Cakes & Bubbles is an unhappy woman’s restaurant. I thought it was a child’s restaurant, but I took a child there and he hated it and begged for a Double Decker. It is a patisserie and champagne bar inside the Hotel Café Royal on Regent Street. It sells sugar wound and smashed and spun — that is, it sells traumatised sugar — in front of a picture window featuring people looking for less inedible redemptions. It is, therefore, a place for people to get very slightly wasted after shopping at Liberty.
Last time I went to Liberty I met Jeremy Corbyn’s head of strategic communications James Schneider on the stairs. I always thought Liberty was Tory. Shouldn’t he be in Equality? (Even Corbyn’s Labour party aren’t dishonest enough to dream of Fraternity.) I looked for him in Cakes & Bubbles but he was spinning something else, something fairly close to sugar: fake socialism delivered by fools. The punchline wanders like a boulder over a hill.
Before it became a hotel in 2012, the Café Royal was a famous, flouncy restaurant that sold the imperial dream. It was another Brexit restaurant. A jumble of people came here — Aleister Crowley, Virginia Woolf, Diana, Princess of Wales — who had nothing in common except they ate at the Café Royal Grill Room.
The Café Royal is now a hushed, dim, modernist grand hotel with suites that overlook Piccadilly Circus, and the heart of Capital. It is a polished nowhere which smells of expensive candles. That is the very scent of modern wealth: Diptyque.
They took my credit card details in advance — a testament only to the whimsy of rich people, and Cakes & Bubbles is all whimsy, so I forgive it — and we sat in a golden room with chairs of red, like strawberries, and a champagne trolley: alcoholism on wheels. Here, what is done to women of this class is done to sugar. It is prettified and digested.
We drink rich hot chocolate and it is wildly metaphorical — it is too rich — and eat the classic cheesecake for £9. It is American-style cheesecake, and as delicious in taste, but it has no heft. Perhaps it does not need it, for the bell boys do the work? The ‘crispy’ almond and raspberry éclair is very pretty at £8 for two ‘units’ (I would call them ‘pieces’ but I like to sub menus). They are indeed crispy, and they evoke New York City so painfully that it only makes me miss New York City. That is the worry with pastiche. It makes you long for the reality and yearn, only, to be in New York City. The Stroop-waffle ice-cream sandwich was named to please Charlie Bucket in his Wonka World, but he could not afford it at £8, and it falls away to nothing. It’s fake supermarket ice cream with fake supermarket waffles, and that it is inferior to the original might please the theoretical shoppers at Equality. The star is the Golden Egg flan at £5 — a hen’s egg, painted gold, or a very posh Cadbury’s Creme Egg.

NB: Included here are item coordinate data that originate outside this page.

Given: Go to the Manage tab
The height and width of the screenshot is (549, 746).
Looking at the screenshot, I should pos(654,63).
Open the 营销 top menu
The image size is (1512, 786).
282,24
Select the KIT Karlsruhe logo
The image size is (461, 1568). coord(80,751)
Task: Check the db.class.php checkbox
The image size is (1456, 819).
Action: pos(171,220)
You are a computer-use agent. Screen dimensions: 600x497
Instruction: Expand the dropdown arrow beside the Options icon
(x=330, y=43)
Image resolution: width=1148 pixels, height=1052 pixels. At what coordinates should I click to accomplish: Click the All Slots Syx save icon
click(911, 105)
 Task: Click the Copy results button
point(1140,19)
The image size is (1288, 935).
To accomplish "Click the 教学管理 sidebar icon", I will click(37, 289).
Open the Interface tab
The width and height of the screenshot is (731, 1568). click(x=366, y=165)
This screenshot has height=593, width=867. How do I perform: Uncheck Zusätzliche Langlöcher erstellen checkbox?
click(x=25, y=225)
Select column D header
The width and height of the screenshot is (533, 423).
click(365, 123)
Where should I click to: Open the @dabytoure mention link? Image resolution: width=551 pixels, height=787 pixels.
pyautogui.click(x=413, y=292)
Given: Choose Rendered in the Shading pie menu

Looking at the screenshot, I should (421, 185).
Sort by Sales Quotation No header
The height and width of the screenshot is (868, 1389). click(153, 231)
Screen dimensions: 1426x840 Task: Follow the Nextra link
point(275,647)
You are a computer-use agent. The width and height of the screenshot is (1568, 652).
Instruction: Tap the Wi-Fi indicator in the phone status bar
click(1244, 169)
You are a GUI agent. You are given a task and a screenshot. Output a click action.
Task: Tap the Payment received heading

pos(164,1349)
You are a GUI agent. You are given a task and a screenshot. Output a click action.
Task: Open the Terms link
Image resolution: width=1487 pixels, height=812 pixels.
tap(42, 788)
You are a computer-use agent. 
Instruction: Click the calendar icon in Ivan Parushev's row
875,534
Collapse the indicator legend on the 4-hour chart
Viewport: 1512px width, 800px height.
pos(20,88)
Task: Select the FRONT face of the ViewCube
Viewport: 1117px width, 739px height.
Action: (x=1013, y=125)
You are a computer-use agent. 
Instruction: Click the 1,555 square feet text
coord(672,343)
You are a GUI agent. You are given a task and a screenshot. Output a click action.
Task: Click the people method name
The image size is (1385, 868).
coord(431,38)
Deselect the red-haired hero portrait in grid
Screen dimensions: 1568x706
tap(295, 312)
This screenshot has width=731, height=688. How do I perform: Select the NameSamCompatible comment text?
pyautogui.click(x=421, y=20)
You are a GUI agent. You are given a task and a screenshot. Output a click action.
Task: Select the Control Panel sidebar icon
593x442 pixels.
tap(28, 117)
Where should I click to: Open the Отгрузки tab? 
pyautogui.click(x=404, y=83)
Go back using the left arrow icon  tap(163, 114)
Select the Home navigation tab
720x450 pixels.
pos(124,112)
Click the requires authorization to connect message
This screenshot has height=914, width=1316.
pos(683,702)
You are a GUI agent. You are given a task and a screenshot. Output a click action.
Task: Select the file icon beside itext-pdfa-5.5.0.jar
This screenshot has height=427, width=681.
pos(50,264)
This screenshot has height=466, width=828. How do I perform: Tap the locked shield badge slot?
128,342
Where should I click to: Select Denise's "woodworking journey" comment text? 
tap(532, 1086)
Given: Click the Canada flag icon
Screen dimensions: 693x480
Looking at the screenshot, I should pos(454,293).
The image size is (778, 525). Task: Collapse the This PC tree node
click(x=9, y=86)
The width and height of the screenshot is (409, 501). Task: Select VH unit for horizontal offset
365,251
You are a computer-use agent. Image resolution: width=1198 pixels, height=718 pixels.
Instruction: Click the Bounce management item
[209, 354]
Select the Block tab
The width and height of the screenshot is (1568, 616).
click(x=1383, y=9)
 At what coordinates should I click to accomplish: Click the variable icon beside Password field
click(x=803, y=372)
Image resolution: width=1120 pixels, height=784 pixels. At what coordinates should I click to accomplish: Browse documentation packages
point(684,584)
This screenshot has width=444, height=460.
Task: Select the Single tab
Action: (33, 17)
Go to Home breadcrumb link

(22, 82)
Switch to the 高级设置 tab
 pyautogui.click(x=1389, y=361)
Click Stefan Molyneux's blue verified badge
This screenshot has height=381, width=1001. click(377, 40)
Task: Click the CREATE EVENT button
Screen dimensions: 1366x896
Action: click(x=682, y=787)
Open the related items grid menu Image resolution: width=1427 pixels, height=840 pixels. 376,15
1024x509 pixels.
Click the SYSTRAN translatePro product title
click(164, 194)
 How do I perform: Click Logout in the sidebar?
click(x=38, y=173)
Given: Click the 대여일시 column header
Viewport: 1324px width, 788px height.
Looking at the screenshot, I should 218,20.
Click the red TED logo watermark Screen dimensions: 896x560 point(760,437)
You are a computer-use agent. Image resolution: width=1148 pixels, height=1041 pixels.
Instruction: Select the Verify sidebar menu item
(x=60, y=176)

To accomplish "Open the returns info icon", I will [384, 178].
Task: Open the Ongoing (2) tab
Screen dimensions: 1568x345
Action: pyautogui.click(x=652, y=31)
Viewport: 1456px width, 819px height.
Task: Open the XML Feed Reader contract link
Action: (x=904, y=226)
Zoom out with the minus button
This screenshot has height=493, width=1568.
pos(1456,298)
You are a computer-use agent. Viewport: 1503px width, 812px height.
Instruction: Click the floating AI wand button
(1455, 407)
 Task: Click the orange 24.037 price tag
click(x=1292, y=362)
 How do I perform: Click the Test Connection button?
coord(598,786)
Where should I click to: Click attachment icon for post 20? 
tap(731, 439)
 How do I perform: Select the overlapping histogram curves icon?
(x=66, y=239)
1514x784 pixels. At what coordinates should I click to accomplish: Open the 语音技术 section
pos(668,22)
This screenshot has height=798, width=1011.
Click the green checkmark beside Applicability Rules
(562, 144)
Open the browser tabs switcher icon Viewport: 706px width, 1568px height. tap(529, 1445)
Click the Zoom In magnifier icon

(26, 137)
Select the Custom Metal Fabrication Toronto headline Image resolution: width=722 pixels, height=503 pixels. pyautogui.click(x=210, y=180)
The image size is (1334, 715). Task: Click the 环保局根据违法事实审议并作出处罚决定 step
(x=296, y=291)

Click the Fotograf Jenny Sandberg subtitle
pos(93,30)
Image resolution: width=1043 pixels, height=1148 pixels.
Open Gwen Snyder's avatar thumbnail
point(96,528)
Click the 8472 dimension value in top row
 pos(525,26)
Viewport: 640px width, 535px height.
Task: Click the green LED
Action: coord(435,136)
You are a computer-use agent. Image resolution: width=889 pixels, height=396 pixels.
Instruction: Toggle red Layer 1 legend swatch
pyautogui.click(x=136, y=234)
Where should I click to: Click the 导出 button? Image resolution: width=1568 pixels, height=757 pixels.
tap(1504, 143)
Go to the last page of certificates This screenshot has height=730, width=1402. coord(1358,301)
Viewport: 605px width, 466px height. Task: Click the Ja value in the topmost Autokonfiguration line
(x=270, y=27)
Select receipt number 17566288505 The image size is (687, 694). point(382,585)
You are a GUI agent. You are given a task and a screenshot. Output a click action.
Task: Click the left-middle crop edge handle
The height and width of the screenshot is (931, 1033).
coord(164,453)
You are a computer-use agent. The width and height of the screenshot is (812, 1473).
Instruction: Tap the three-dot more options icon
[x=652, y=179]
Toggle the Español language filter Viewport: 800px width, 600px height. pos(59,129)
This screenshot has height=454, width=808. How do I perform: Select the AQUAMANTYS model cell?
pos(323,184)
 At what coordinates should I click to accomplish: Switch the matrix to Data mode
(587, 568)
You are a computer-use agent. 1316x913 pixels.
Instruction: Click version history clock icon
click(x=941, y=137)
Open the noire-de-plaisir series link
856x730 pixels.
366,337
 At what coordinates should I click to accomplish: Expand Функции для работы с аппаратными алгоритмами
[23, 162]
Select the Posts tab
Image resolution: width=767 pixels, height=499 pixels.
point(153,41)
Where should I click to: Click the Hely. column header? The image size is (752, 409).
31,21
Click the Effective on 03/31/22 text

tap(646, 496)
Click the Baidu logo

I wonder if cuisine is following politics, for I am not vain enough to think it leads it. There are specialist steak restaurants and lasagne restaurants and chip restaurants and cake restaurants, which I would struggle to call populist. Even so, the centre, which is Pizza Express, is not holding.
I wonder if there are enough unhappy women in the rich tourist class to sustain Cakes & Bubbles and I decide there must be — if their hubbywubs [‘husbands’] aren’t putting them on the scales each night in case they get chubbywubs [‘fat’]. But how would I know, being in a bubble?